*Prompt*
Rewrite the lines starting with the line that contains "You are a GUI" and going on through the line that contains "click(x=308, y=35)", swapping "address bar" for "URL bar" and keeping everything else the same. Leave the pictures out of your answer.

*Provided material*
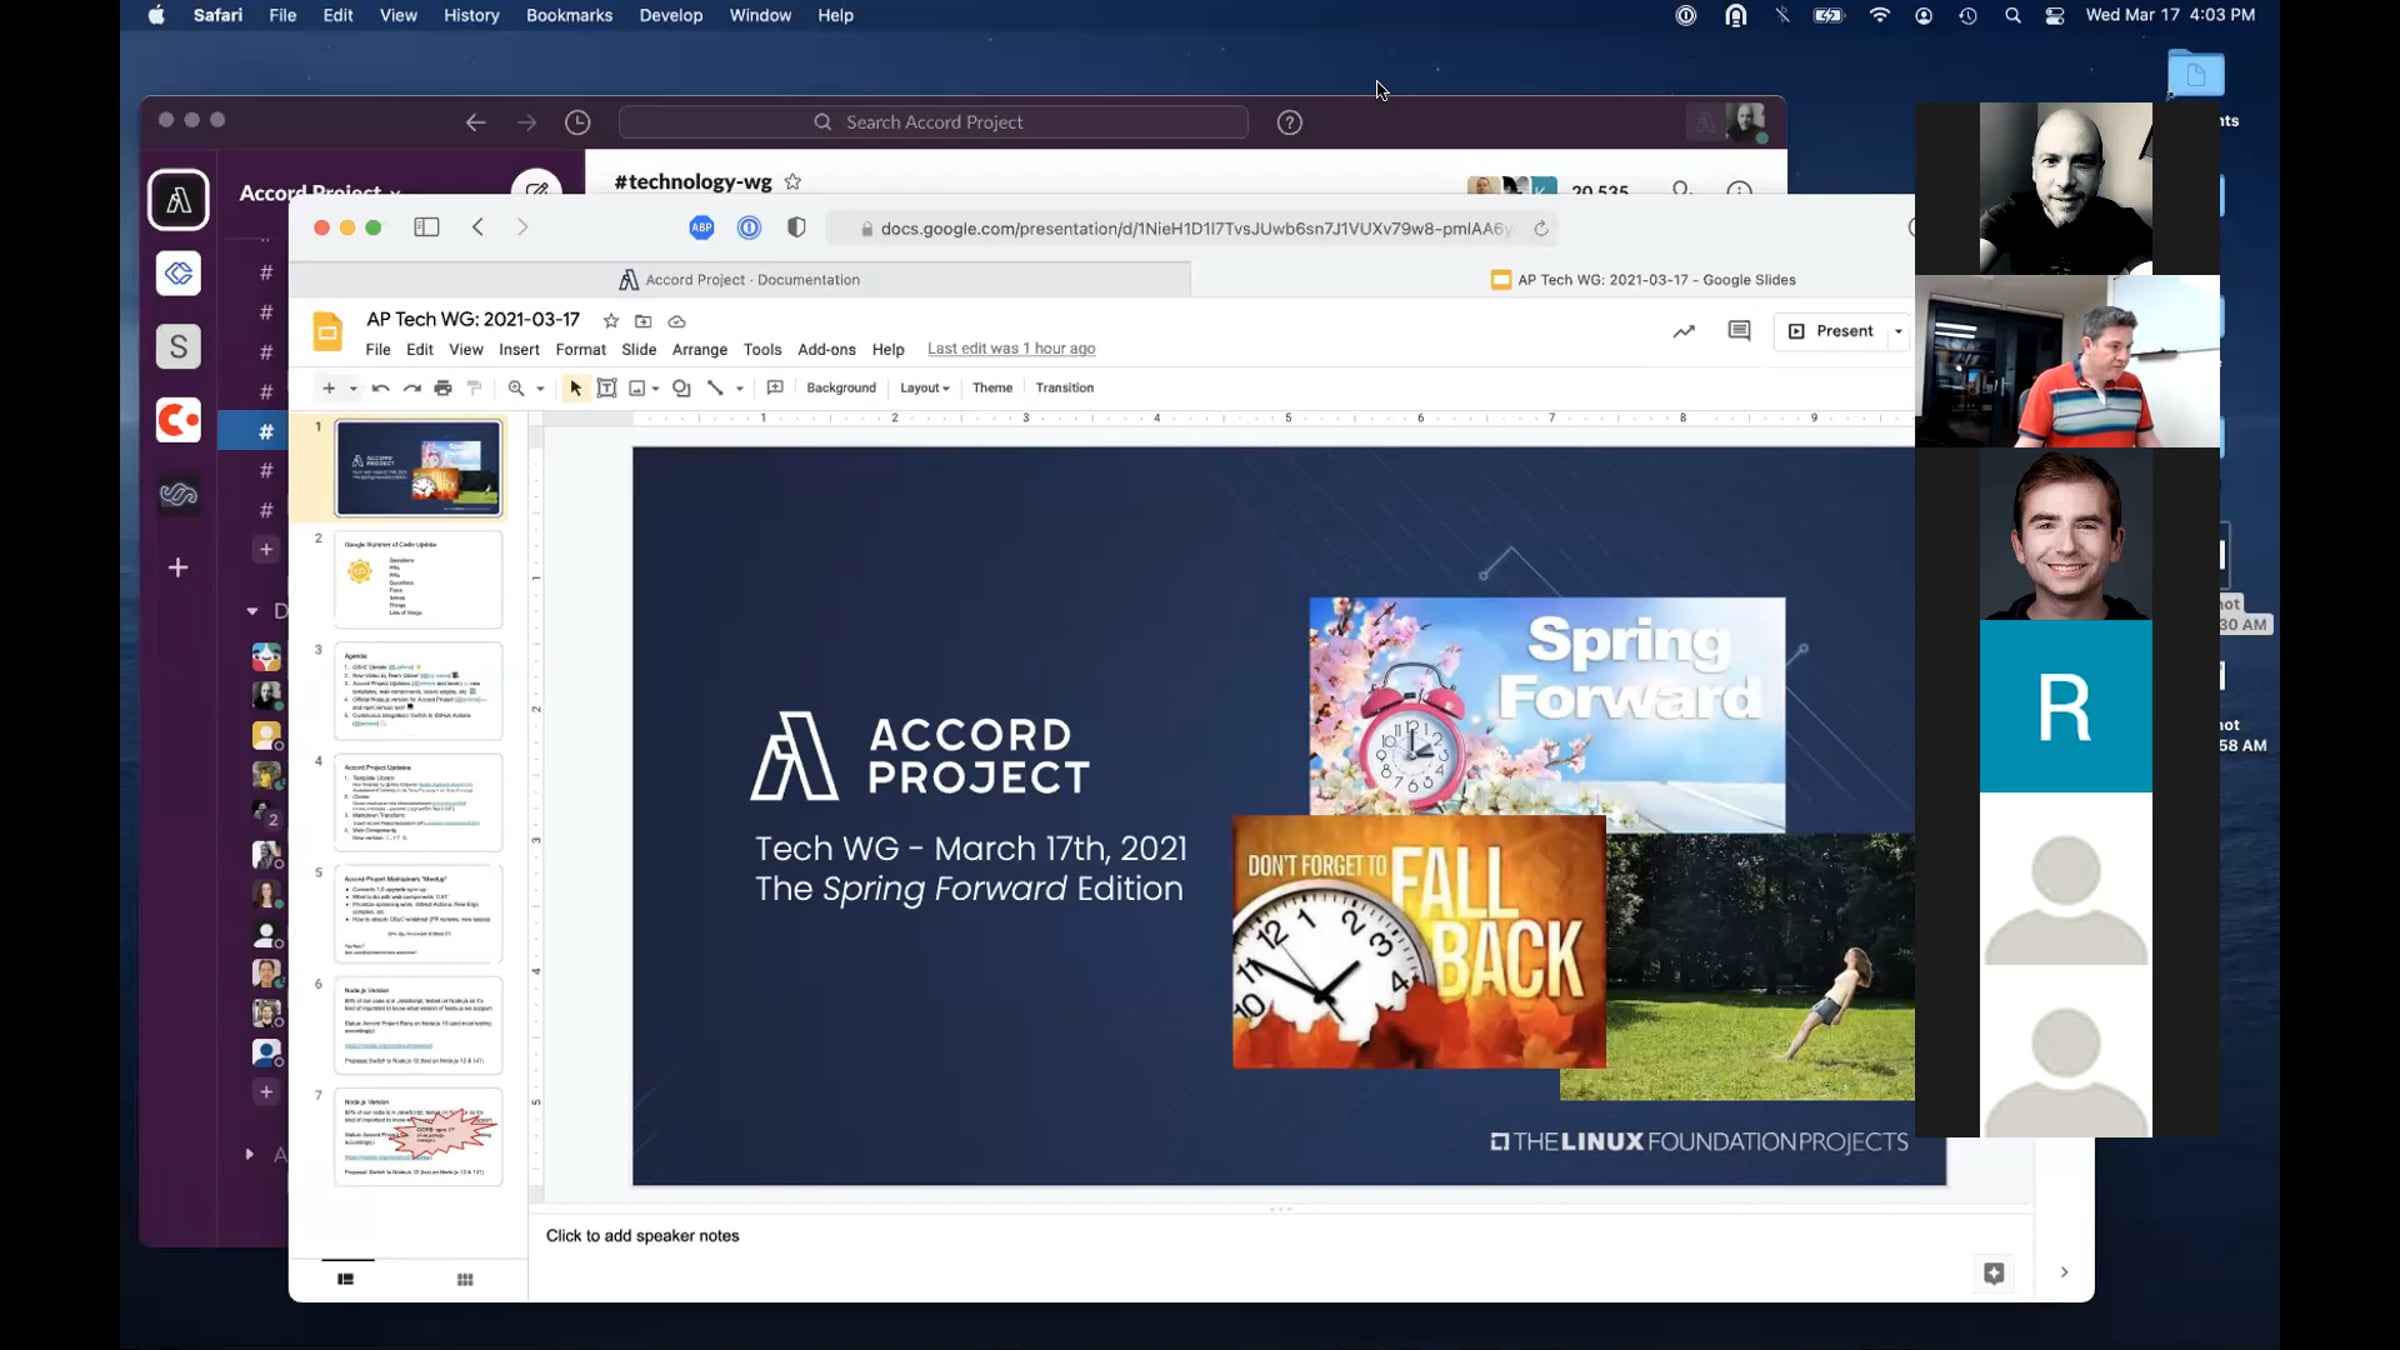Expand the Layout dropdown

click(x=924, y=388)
---
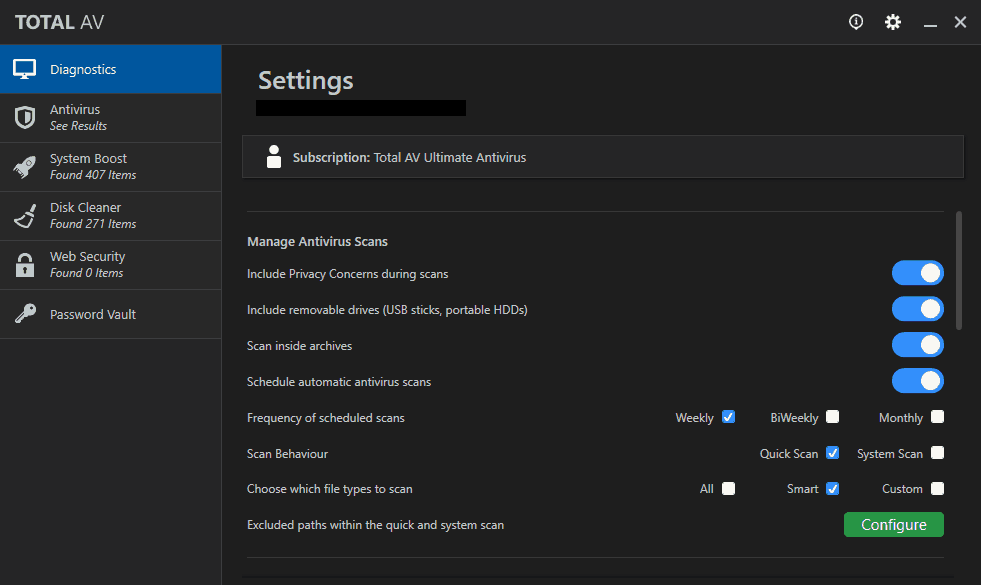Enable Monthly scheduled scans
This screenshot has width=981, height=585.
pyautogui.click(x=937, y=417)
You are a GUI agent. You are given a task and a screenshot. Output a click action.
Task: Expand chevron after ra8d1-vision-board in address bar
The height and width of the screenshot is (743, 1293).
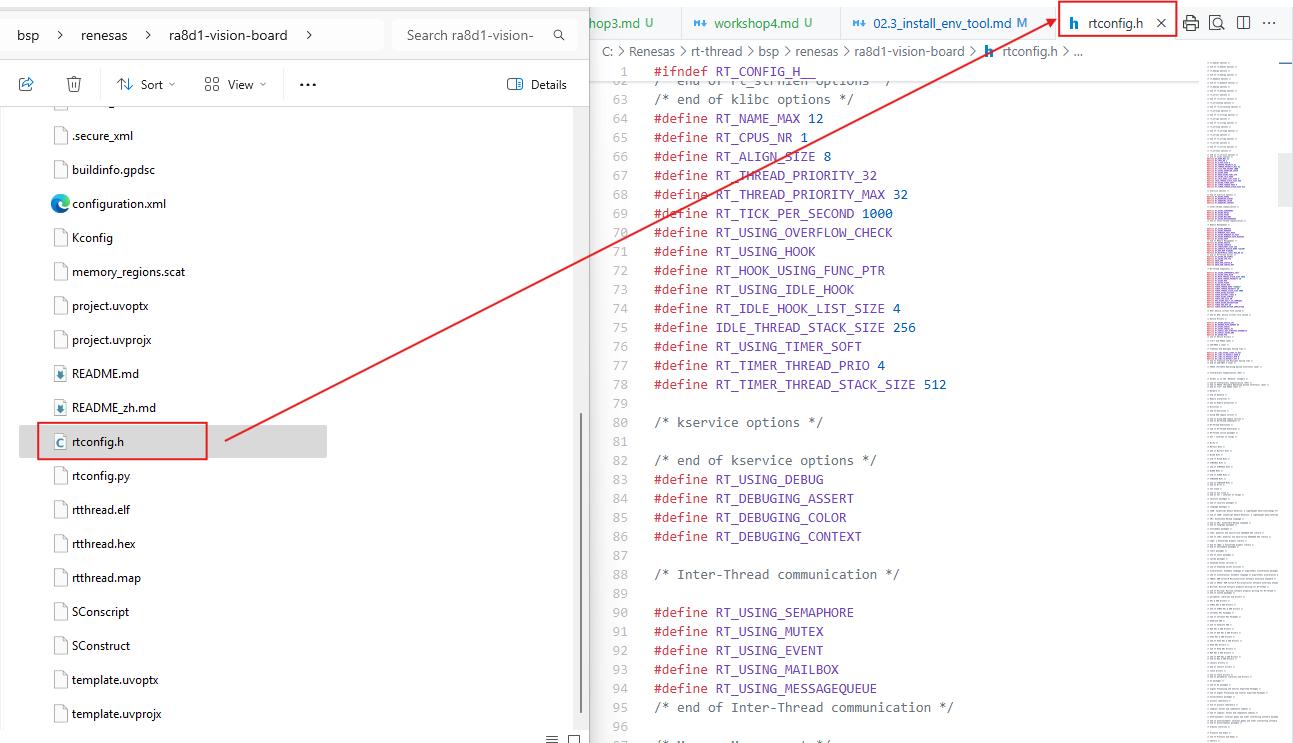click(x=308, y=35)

*Full solution*
You are a GUI agent. You are given a task and a screenshot. Output a click action.
Task: Expand chevron after ra8d1-vision-board in URL bar
The height and width of the screenshot is (743, 1293).
click(x=308, y=35)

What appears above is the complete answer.